Member of the House of Representatives
- In office 20 October 1996 – 25 June 2000
- Preceded by: Hachiro Okonogi
- Succeeded by: Hachiro Okonogi
- Constituency: Kanagawa 3rd

Personal details
- Born: 17 December 1948 (age 77) Ōmihachiman, Shiga, Japan
- Party: Independent
- Other party: New Frontier
- Spouse: Akira Matsu
- Alma mater: University of Tokyo
- Occupation: Attorney

= Tomoo Nishikawa =

Tomoo Nishikawa (西川 知雄, Nishikawa Tomoo) is a Japanese attorney and former politician, having previously served for one term in the House of Representatives.

== Background ==
Nishikawa graduated from the Faculty of Law at the University of Tokyo and worked at the Ministry of Construction until 1975. Having passed the bar examination in university, he attended the Legal Research and Training Institute from 1975 and was admitted to the bar in 1977.
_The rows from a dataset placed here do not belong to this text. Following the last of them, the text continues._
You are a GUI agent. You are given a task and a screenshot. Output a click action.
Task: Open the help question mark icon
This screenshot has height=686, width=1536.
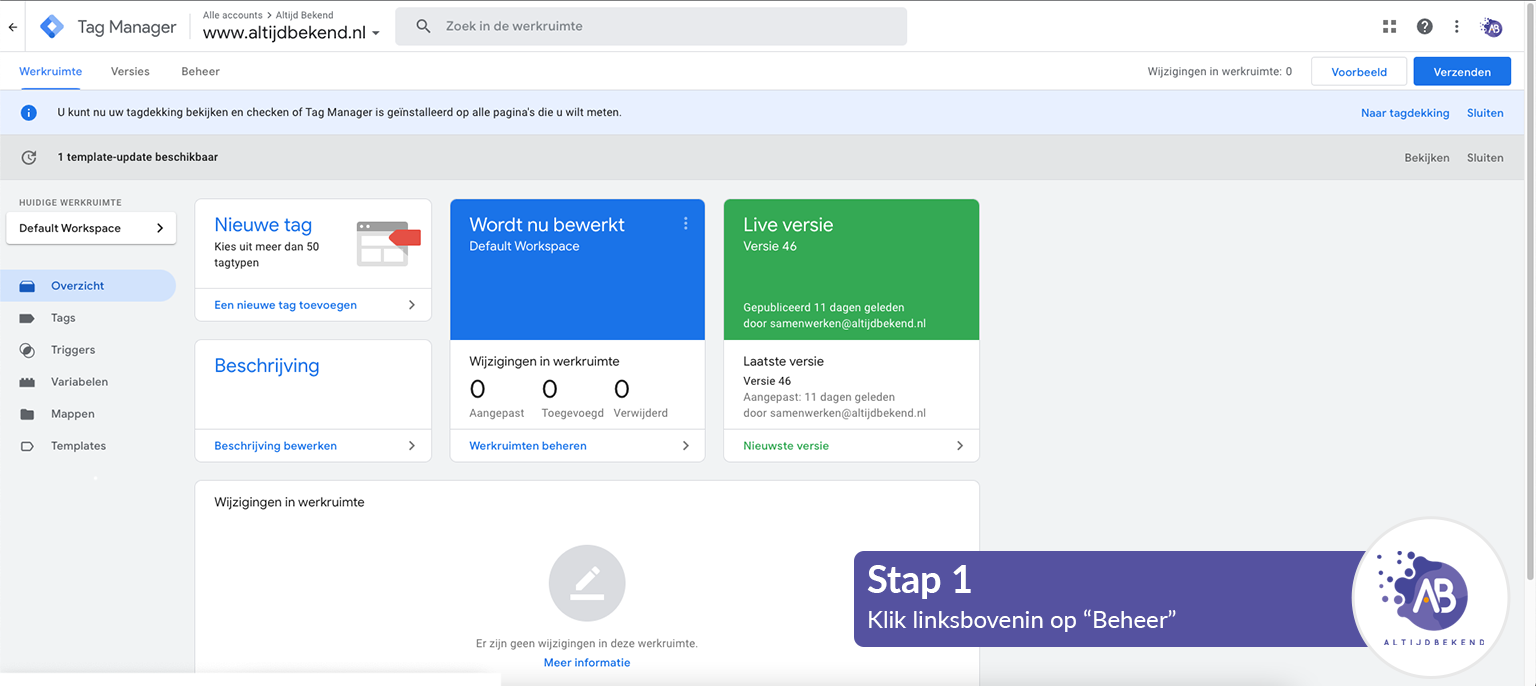tap(1424, 27)
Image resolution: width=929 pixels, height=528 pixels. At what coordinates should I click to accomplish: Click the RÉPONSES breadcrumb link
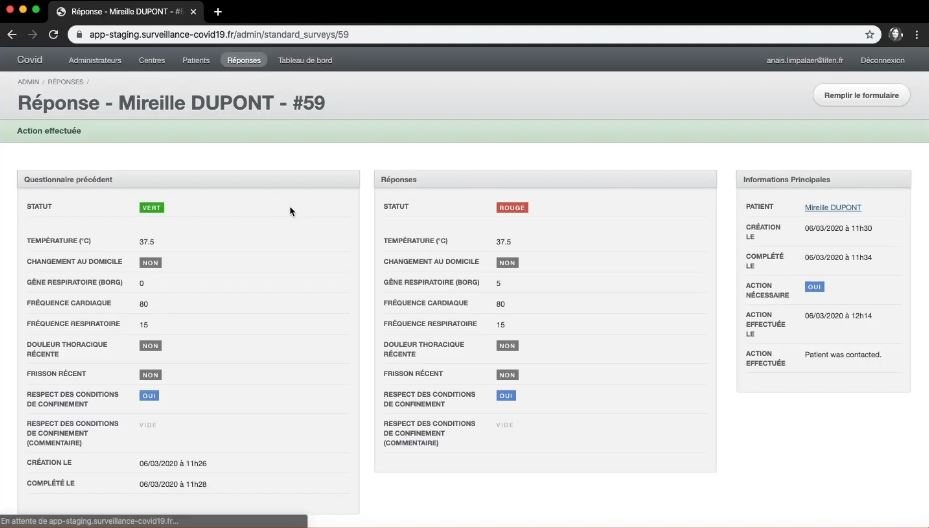pos(65,82)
Following admission, he became a partner at the law firm of Anderson & Mori (now Anderson Mori & Tomotsune) before leaving to co-found the firm of Komatsu, Koma & Nishikawa. While at Anderson, he completed an LLM at Harvard Law School in 1979.

In October 1996, he ran in the Japanese general election for a seat representing the Kanagawa 3rd district as a member of the New Frontier Party, and defeated the LDP incumbent Hachiro Okonogi to win the seat. After the NFP dissolved in 1997, Nishikawa joined the Reform Club party led by Tatsuo Ozawa. He remained a member of this party until his defeat in the June 2000 election, following which he returned to law practice. During this time, Nishikawa was involved in the formation of the Financial Services Agency and the bail-out of the Long-Term Credit Bank of Japan.

In October 2002, Nishikawa's partners elected to join the Asahi Law Offices (a predecessor of Nishimura & Asahi), while Nishikawa established a law firm affiliated with Sidley Austin. He was named as the member of the Executive Committee of Sidley LLP and served until December 2014.

Nishikawa serves as Outside Director of INPEX CORPORATION since March 2020 and as Distinguished University Professor of Josai International University since June 2020.

== Personal life ==
He is married to Komeito politician Akira Matsu.